Season 17 of The Bachelorette premieres June 7, with Tayshia Adams co-hosting after longtime host Chris Harrison stepped back due to his problematic and insensitive comments during an Extra segment with former Bachelorette Rachel Lindsay. Last year, Adams became only the second Black Bachelorette in the franchise’s 18-year history (following Lindsay in 2017), and this coming fall, Michelle Young will become the third. But avid viewers of the golden era of VH1’s “Celebreality” programming will argue that another trailblazer preceded them: Tiffany “New York” Pollard, who after two breakout seasons as the runner-up on Flavor of Love became the star of her own hugely successful spinoff, I Love New York. When that dating show debuted on Jan. 8, 2007, it was the most-watched series premiere in VH1 history with 4.426 million viewers, and both its Season 1 finale and reunion show drew 5 million each night.

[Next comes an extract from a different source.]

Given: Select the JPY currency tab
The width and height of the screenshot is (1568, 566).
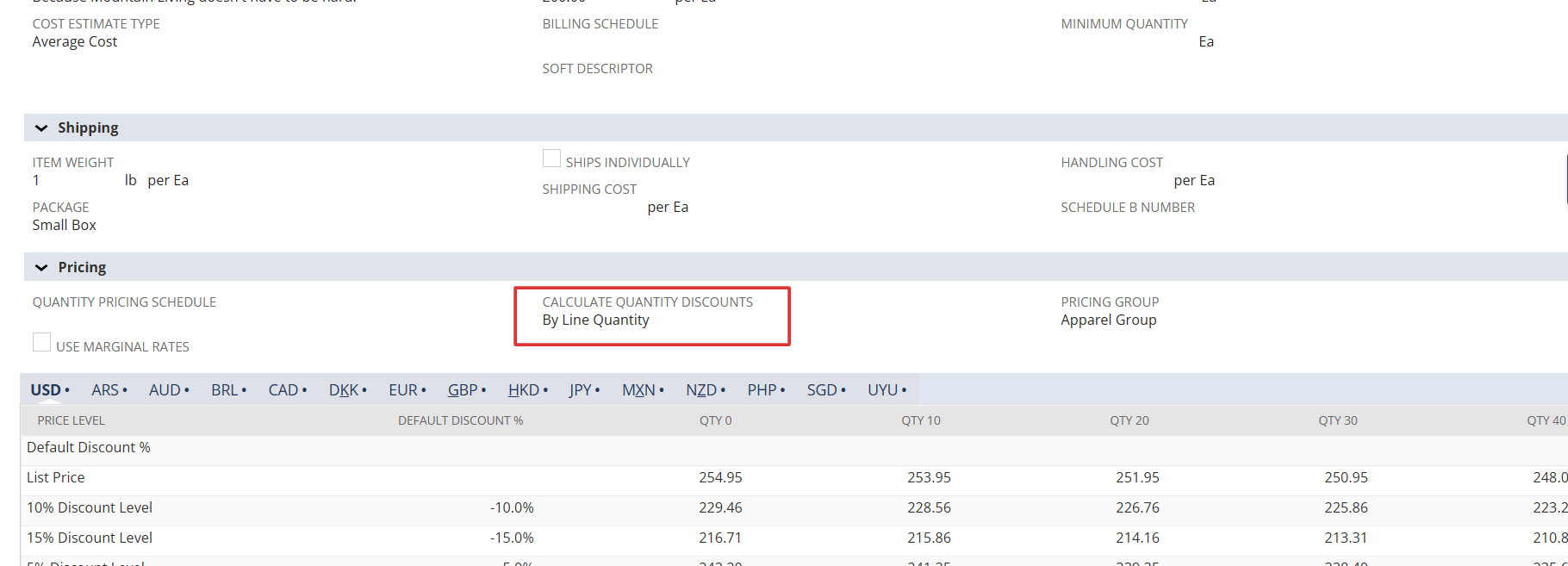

“Those [numbers] are very humbling to me, because it was a time in my life when I don't think I was even paying attention to stuff like that,” Pollard, now age 39, tells Yahoo Entertainment/SiriusXM Volume. “You know, I was just living it up and allowing that portion of my life to just exist. I was just rolling with it and having fun in the moment. But wow, that is some statistic. Whoa.”

Pollard swears she hadn’t intended on becoming a reality TV superstar when she was discovered by a VH1 casting director while “shopping for a knockoff purse” on Hollywood Blvd., wearing just “blue jeans and a little halter top” and carrying “$25 in my pocket” 15 years ago. “I will never forget, the man's name was Terrence Martin,” she recalls. “He was like, ‘You'd be great for this show. Give me your information. I want to cast you.’ I told him no! And I walked into another store. He followed me in! He goes, ‘Please, just trust me. You have what it takes.’ And I gave him my number, and the rest was history. Me being on Flavor of Love, it was fate.”

Pollard insists that she really was “single and really looking for a bachelor at the time… This guy seemed really, really nice, so I was genuinely there for him the whole time.” But even though she was in rapper Flavor Flav’s flashy TV bachelor pad for — as they say in the reality world — all the right reasons, she was certainly going to enjoy her screentime and perks for as long as she could. “I think the word is, I was green. I came from upstate New York [Utica], a very small population, and here I was in Hollywood, Calif.,” she says. “So, I went to that mansion — at the time was living out of a suitcase on my own, but now I'm in a mansion! — and I was going to drink all the champagne and eat all the shrimp and lobster they served. … I was drinking tequila and vodka shots all night long, going crazy. I mean, it was just the time of my life. I lived like a rock star.”

Tiffany "New York" Pollard in 2007. (Photo: Bennett Raglin/WireImage)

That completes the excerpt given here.